>> begin Exercise inputs
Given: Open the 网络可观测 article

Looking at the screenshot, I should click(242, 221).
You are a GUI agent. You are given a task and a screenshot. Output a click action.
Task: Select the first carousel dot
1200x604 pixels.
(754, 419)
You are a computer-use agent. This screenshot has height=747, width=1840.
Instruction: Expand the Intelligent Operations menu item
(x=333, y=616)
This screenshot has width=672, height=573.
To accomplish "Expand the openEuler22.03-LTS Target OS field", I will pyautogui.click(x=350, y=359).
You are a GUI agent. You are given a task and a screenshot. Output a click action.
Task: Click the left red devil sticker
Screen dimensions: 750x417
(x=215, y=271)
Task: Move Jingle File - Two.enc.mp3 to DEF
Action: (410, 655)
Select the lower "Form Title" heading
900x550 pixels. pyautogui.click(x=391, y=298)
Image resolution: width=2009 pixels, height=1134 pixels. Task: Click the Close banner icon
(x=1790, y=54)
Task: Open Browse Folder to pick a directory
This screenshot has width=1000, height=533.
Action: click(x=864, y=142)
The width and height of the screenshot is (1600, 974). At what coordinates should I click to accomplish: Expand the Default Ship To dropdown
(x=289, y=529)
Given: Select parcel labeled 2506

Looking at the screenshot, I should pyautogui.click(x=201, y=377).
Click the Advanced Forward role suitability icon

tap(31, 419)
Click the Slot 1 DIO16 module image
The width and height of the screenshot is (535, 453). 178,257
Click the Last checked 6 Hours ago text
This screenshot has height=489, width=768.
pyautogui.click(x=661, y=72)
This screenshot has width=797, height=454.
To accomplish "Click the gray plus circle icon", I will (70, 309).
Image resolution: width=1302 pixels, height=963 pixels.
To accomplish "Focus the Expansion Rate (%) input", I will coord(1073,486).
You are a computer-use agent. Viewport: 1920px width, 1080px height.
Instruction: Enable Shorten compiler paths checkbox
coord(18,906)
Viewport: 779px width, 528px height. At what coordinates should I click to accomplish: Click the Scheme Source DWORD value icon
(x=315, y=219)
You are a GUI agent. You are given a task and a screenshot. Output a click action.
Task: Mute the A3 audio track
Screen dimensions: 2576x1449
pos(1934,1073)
>> end Exercise inputs
Task to complete:
Can you lay out the items as a JSON list of strings, one string per line with blank lines left out, starting at the line that has "Task: Open Browse Folder to pick a directory" and stopping after the line that has "(x=289, y=529)"?

Full response:
[
  "Task: Open Browse Folder to pick a directory",
  "This screenshot has width=1000, height=533.",
  "Action: click(x=864, y=142)",
  "The width and height of the screenshot is (1600, 974). At what coordinates should I click to accomplish: Expand the Default Ship To dropdown",
  "(x=289, y=529)"
]